A meditation on life after death
by Jason Blair
HEREAFTER: Directed by Clint Eastwood. Written by Peter Morgan. Cinematography, Tom Stern. Music, Clint Eastwood. Starring Matt Damon, Cécile de France, Frankie McLaren, George McLaren, Jay Mohr and Bryce Dallas Howard. Warner Bros., 2010. PG-13. 129 minutes.
|Matt Damon in Hereafter|
Fresh off the overrated Invictus, and before that the merely tolerable Gran Torino, and before that the middling Changeling — you get the idea — director Clint Eastwood returns with Hereafter, a film with a fainter pulse than the departed souls moving through it.
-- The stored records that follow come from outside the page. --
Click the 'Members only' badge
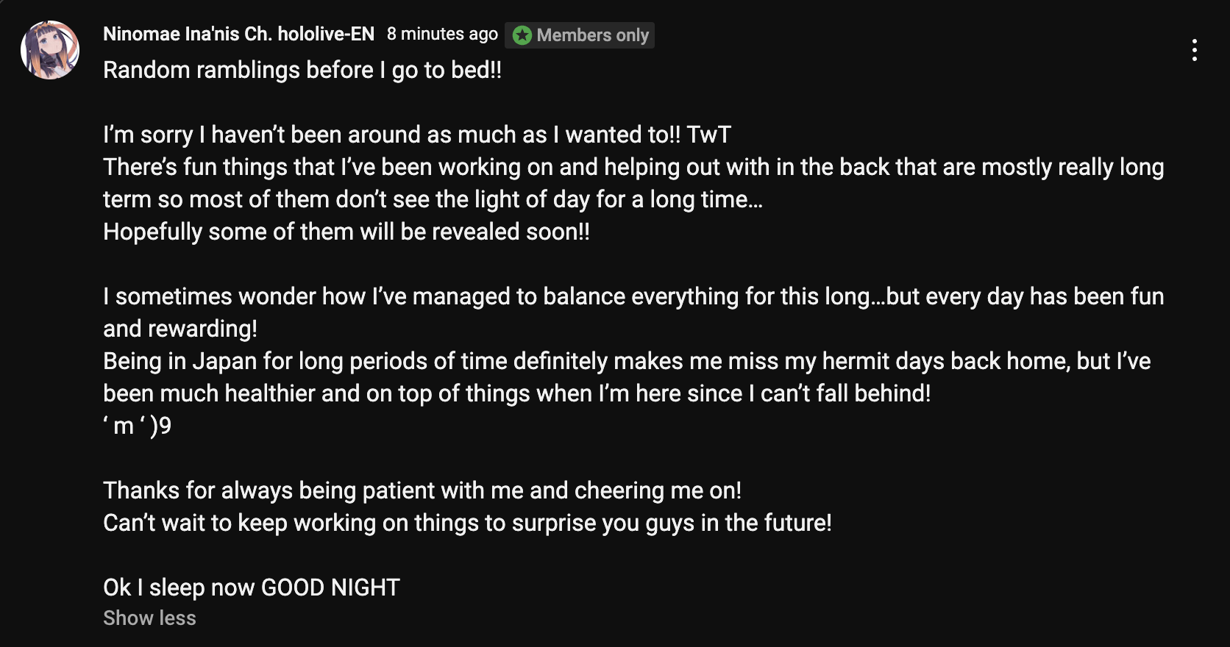This screenshot has height=647, width=1230. click(580, 35)
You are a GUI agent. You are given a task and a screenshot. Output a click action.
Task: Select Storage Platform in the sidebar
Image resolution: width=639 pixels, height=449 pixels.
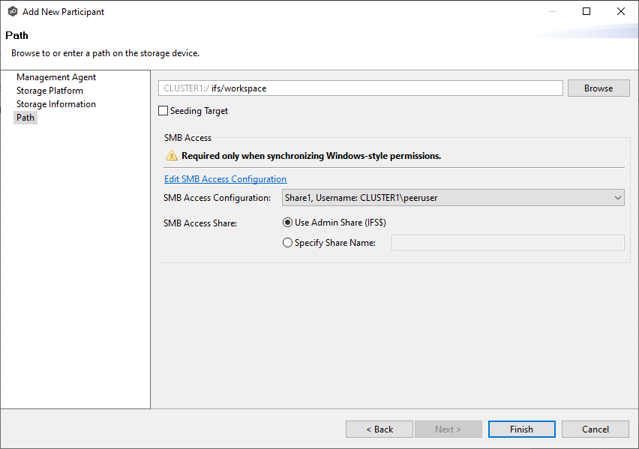(50, 91)
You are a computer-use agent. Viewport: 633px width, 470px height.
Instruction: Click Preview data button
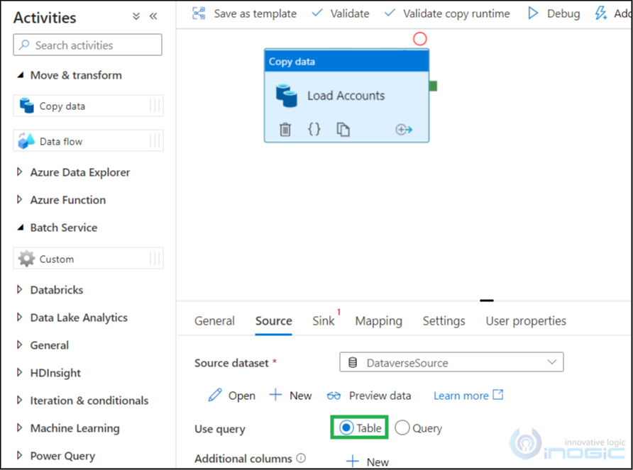(369, 396)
While in some respects the film is Eastwood’s best in many years, particularly in its light touch and resolutely international scope, ultimately these aspects undermine the production, which seems bent on telling no story whatsoever. Say what you will about Gran Torino, there was at least a there there, dramatically speaking. All Hereafter accomplishes, after raising a few interesting possibilities about near-death, is the most circuitous voyage for a cast of characters since Magellan rounded Cape Horn.
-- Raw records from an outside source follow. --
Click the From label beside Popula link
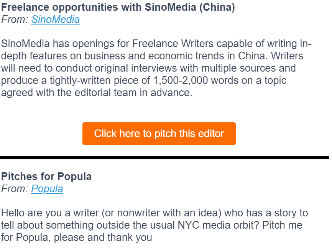Viewport: 332px width, 252px height. pyautogui.click(x=15, y=189)
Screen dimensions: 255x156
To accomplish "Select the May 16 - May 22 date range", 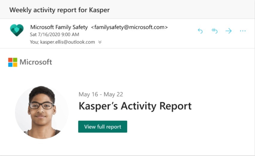I will point(101,94).
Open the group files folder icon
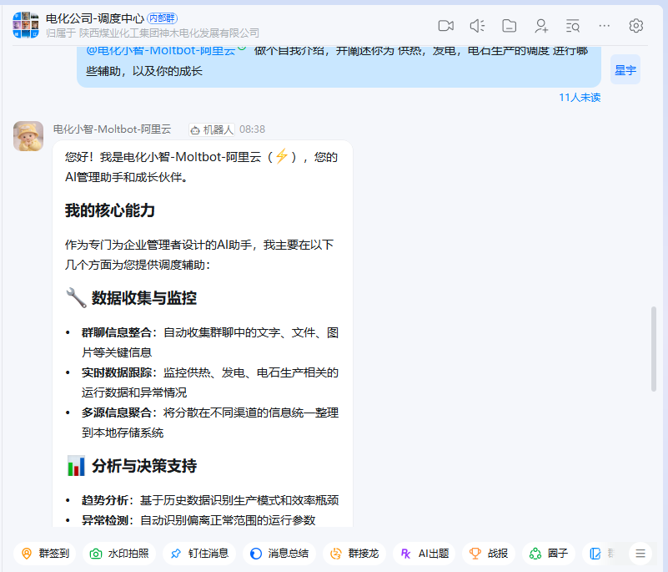668x572 pixels. [509, 26]
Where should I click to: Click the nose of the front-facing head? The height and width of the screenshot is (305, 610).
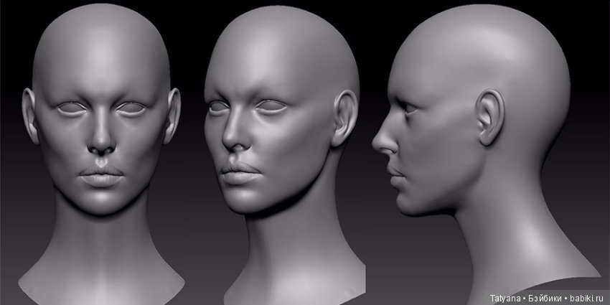click(101, 144)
Eastwood still attracts top-tier talent, and Hereafter is no exception. Matt Damon stars as George, a lumpy, misshapen clairvoyant who can genuinely speak with the dead. Not long ago, George made a living doing “readings,” as his brother Billy (Jay Mohr) calls them, but nowadays George is barely alive himself. He’s seen too much, or been loved too little, or both, and in general he sees himself as a wreck on the shores of life. A world away from George, who lives in San Francisco, is the serenely beautiful Marie (Céline de France), a French television reporter in the mold of Bill Moyers, only with a much, much better haircut. While in Thailand on assignment, Marie is caught in the waters of the Indian Ocean tsunami. Briefly swept away, she experiences a near-death event but lives to tell the story, the result of which is neither joy or guilt but confusion and alienation. In other words, George has company.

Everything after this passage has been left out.